Understanding the equation for margin in linear classification

2.5k Views Asked by At

In linear classification, the margin is the distance that the closest point is to the separating hyperplane. It is useful because not all hyperplanes are equal, so taking the hyperplane with the largest margin is an intuitive way to select the best hyperplane. But I do not understand this equation:

$$ \epsilon = \max_{|W| \leq 1} \min_i {w^Tx_i \cdot y_i} $$

where $\epsilon$ is the margin, $w$ is a hyperplane in the set of possible hyperplanes $W$, $x_i$ is sample $i$, $y_i \in \{-1, 1\}$ is the label for sample $i$.

Can someone explain what the equation is doing? I get what we want to do conceptually, but do not understand this.

1

There are 1 best solutions below

2
On BEST ANSWER

We want $w^Tx_i$ (prediction) and $y_i$ (truth) to share the same sign, that is we desire that $$w^Tx_i y_i \geq 0$$

Suppose this condition can be satisfied, which hyperplane $w^Tx=0$ should we choose?

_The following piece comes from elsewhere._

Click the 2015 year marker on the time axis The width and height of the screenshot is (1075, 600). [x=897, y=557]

Suppose the hyperplane is given to us, $w^Tx=0$ and $\left\| w\right\|=1$, let's compute the distance of a point $x_iy_i$ from the hyperplane.

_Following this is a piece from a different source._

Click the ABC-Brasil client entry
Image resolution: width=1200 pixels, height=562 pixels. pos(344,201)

Note that $w$ is orthogonal to the hyperplane and $\left\| w\right\|=1$, hence the distance of the point $x_iy_i$ from the hyperplane can be compute as $w^Tx_iy_i$ (i.e. projecting to the direction that is orthogonal to the hyperplane)

Given a training data set, the smallest distance from the hyperplane is then

$$\min_i w^Tx_iy_i$$

We want to choose $w$ that maximizes this quantity, hence the problem becomes

$$\max_{\left\|w\right\|=1}\min_i w^Tx_iy_i$$

It is easy to see that

$$\max_{\left\|w\right\|=1}\min_i w^Tx_iy_i=\max_{\left\|w\right\| \leq 1}\min_i w^Tx_iy_i$$